Segment Open

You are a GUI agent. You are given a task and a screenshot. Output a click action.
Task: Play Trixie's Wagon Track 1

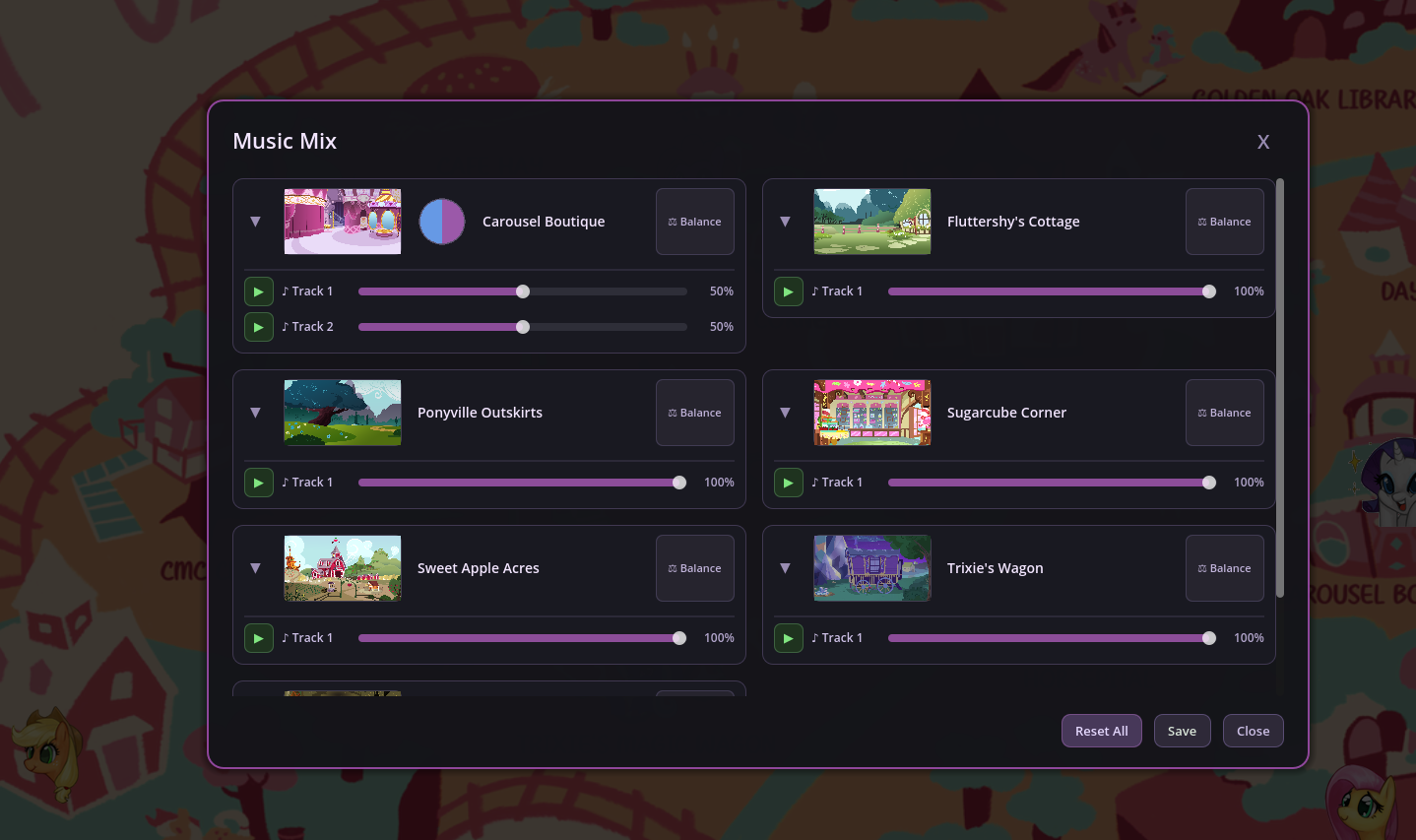point(788,638)
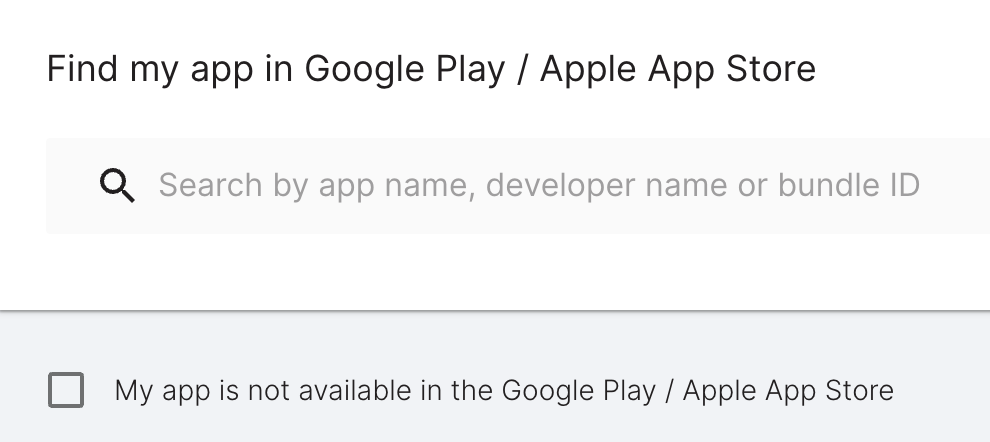Click 'Apple App Store' in the checkbox label
990x442 pixels.
pos(789,391)
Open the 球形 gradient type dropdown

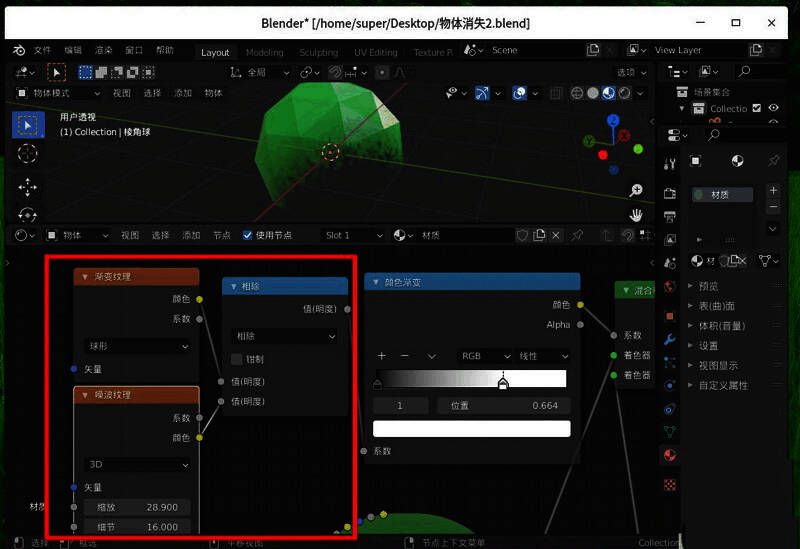[x=138, y=346]
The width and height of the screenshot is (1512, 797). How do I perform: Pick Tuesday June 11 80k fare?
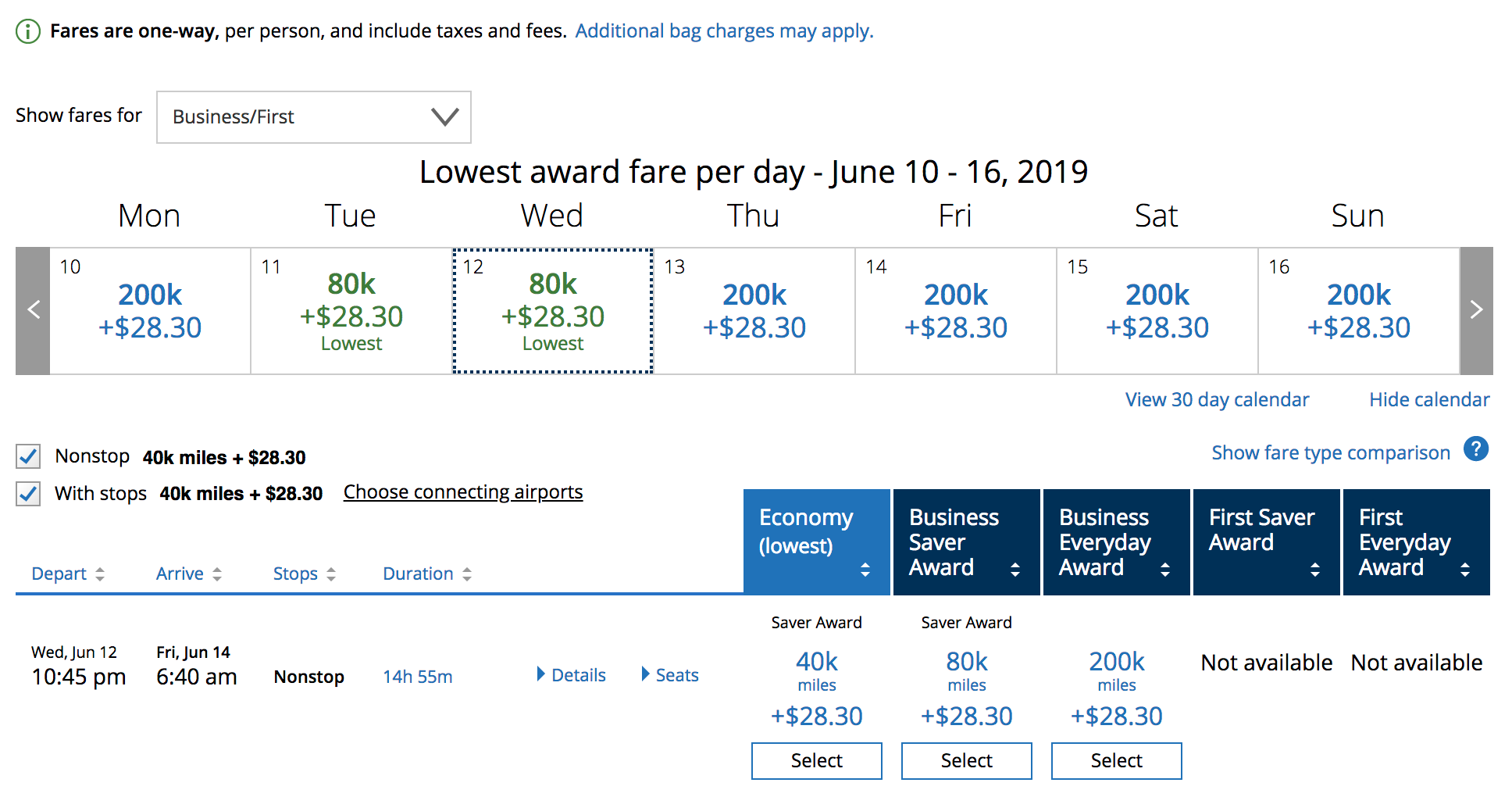[351, 311]
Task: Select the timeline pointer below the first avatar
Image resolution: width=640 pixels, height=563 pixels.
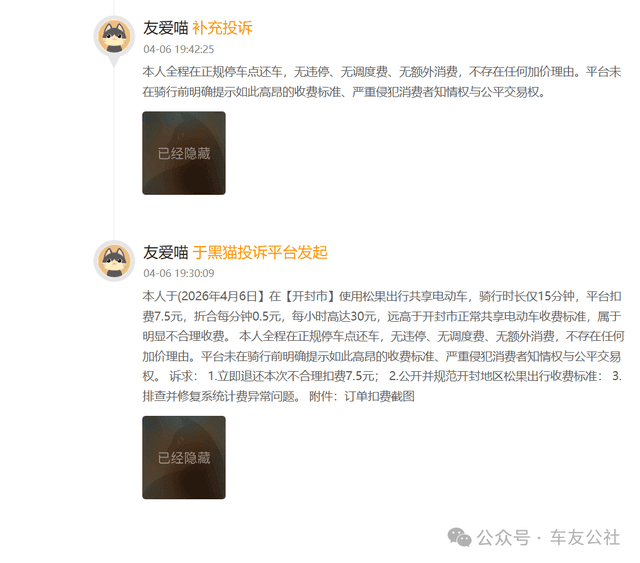Action: pos(114,62)
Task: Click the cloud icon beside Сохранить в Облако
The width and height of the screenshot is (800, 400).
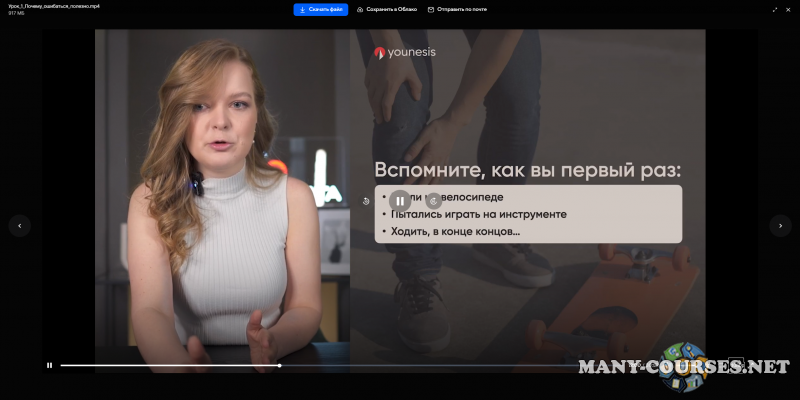Action: (x=360, y=9)
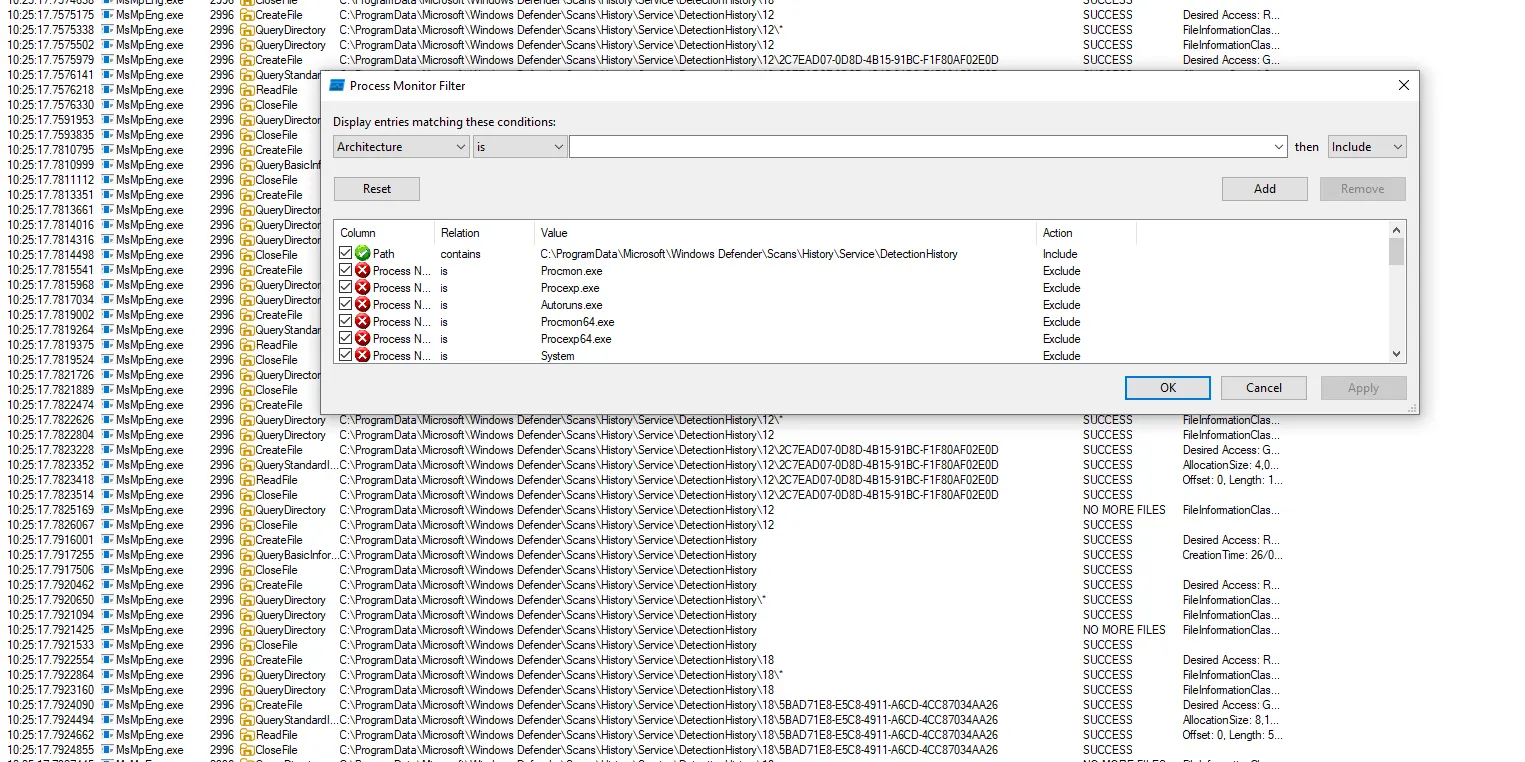Open the 'is' relation dropdown
The width and height of the screenshot is (1525, 762).
coord(520,147)
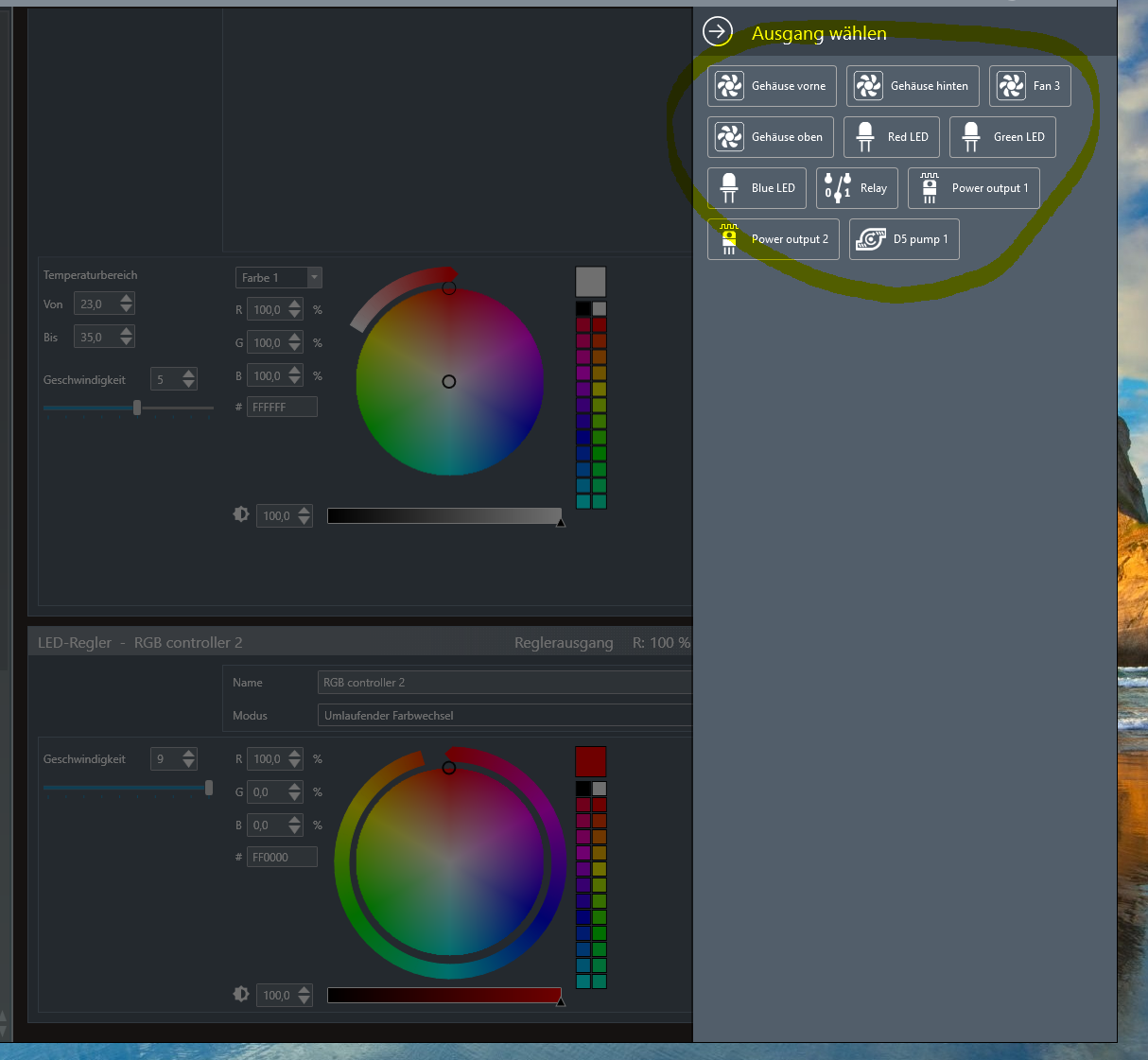
Task: Click the RGB controller 2 name field
Action: click(505, 683)
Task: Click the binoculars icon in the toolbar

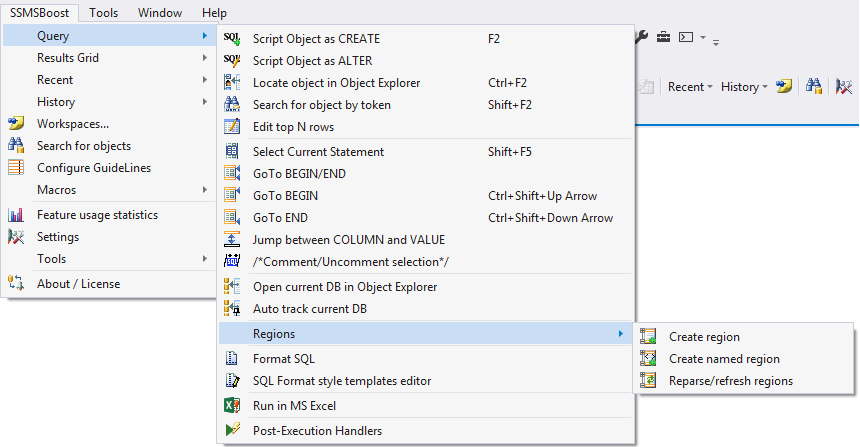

Segment Closed

● Work instructions: Could you repeat exactly the lines from the one containing "The width and height of the screenshot is (800, 400)." to the last line of the records, both included, and leave out every picture?

● Written reply:
The width and height of the screenshot is (800, 400).
Action: (x=360, y=9)
Open the 'is' relation dropdown
The width and height of the screenshot is (1525, 762).
coord(520,147)
Task: Click the RGB controller 2 name field
Action: click(505, 683)
Task: Click the binoculars icon in the toolbar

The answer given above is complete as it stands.